En outre, la loi Bibob, qui permet aux municipalités de contrôler l’intégrité des candidats, a été appliquée dans près de la moitié (47%) des municipalités, un effort déployé pour empêcher l’infiltration criminelle dans le secteur du cannabis.
Critères de tolérance et application
Presque toutes les municipalités adhèrent aux critères nationaux AHOJGI – que l’on aborde dans notre dernière vidéo :
- A : pas de publicité
- H : pas de drogues dures
- O : pas de nuisance publique
- J : pas de mineurs (moins de 18 ans)
- G : pas de vente supérieure à 5 grammes par personne
- I : vente réservée aux résidents
Un stock maximal de 500 grammes par coffee shop est également obligatoire. Si la plupart des municipalités incluent officiellement ces règles, le critère de résidence reste le moins appliqué : seules 2 % des municipalités le contrôlent activement en priorité.
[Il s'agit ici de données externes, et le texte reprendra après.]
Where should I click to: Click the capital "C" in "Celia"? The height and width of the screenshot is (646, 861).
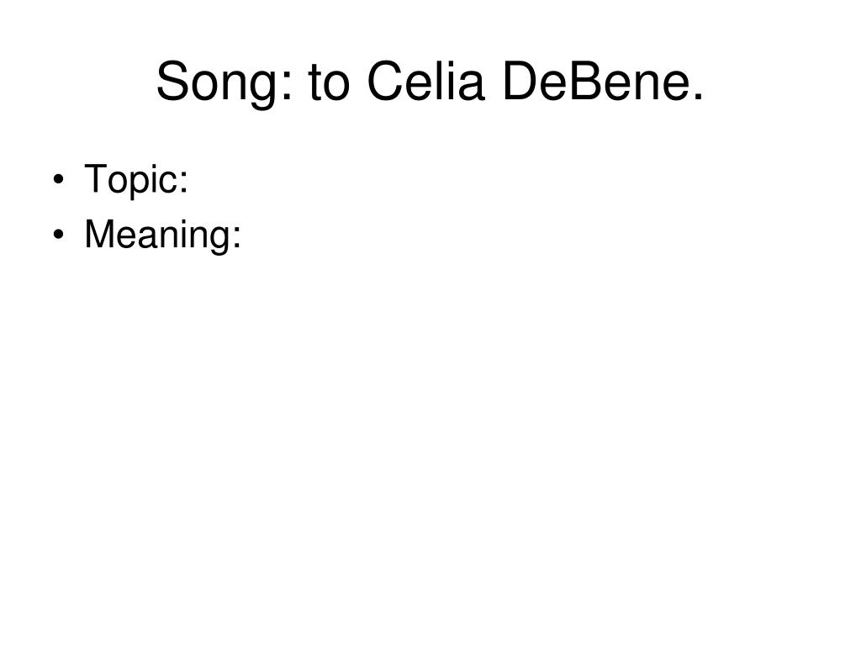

L’application de la loi est généralisée, 85% des municipalités utilisant des cadres de sanctions formels. En général, un système progressif est appliqué : d’abord un avertissement, puis une fermeture temporaire, avec une fermeture permanente ou un retrait de la licence possible en cas de violations répétées ou graves. Certaines municipalités agissent de manière plus décisive contre la vente de drogues dures ou les violations commises par des mineurs, en imposant des fermetures immédiates.
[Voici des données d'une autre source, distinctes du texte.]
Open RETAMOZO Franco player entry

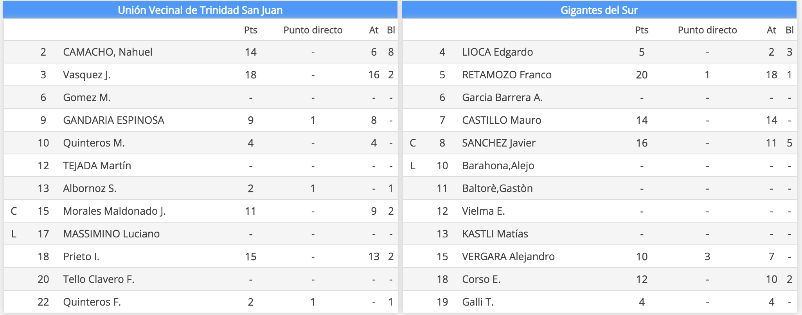(x=507, y=75)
Entre 2023 et 2024, les autorités ont enregistré 38 infractions dans 15 municipalités, principalement liées au dépassement de la limite maximale de 500 grammes. Cela a donné lieu à 16 sanctions, dont six avertissements, neuf fermetures temporaires et une fermeture indéfinie qui a ensuite été annulée par les tribunaux. D’où la demande de certains coffeeshops de pouvoir monter à 1000 grammes.
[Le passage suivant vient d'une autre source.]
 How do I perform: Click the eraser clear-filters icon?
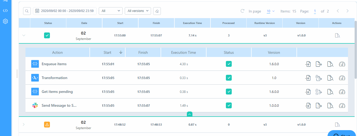pos(157,11)
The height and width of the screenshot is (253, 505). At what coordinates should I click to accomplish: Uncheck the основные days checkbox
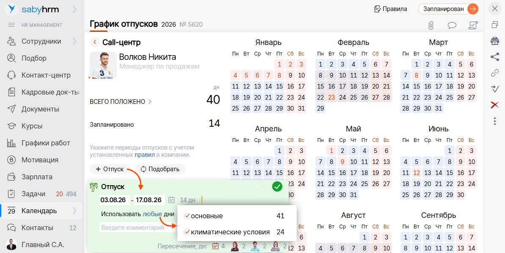(x=187, y=216)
Influences externes sur la politique
Au-delà de la réglementation nationale, plusieurs facteurs externes ont façonné la politique locale en matière de coffeeshops :
- Interdiction des fumoirs (2021) : dans 13 municipalités, cette mesure a transformé les coffeeshops, qui sont passés de lieux de rencontre à des points de vente à emporter, affaiblissant ainsi leur rôle d’espaces de consommation contrôlée
- Expérience de chaîne de coffeeshops fermée : dans 22 municipalités, le projet pilote réglementant l’approvisionnement légal en cannabis a suscité un débat politique, 13 d’entre elles ayant procédé à des ajustements tels que de nouvelles règles d’octroi de licences ou de nouvelles stratégies d’application
- Légalisation du cannabis en Allemagne (2024) : la légalisation partielle en Allemagne a incité au moins sept municipalités frontalières néerlandaises à reconsidérer leurs propres politiques, trois d’entre elles surveillant déjà les flux de visiteurs ou réévaluant la répartition des magasins
- Licences et droits rares : pour la première fois, les municipalités ont été interrogées sur les réformes en matière de licences. 31 % prévoient des changements, notamment des loteries ou des systèmes à points pour attribuer de manière plus transparente les permis de coffee shop, qui sont rares
Le rapport 2024 sur les coffeeshops met en évidence un système stable mais en évolution prudente. Le nombre total de coffeeshops est resté stable pendant près d’une décennie, tandis que les autorités locales continuent d’affiner leurs politiques afin de trouver un équilibre entre l’ordre public, la santé et les obligations légales.
Les pressions externes émergentes, qu’il s’agisse de la légalisation en Allemagne ou des expériences nationales en matière d’approvisionnement réglementé, laissent présager des changements plus importants dans les années à venir. Pour l’instant, le modèle néerlandais des coffeeshops reste ancré dans son cadre traditionnel : toléré mais étroitement contrôlé, les municipalités exerçant un pouvoir discrétionnaire important dans la gestion de la vente au détail de cannabis au niveau local.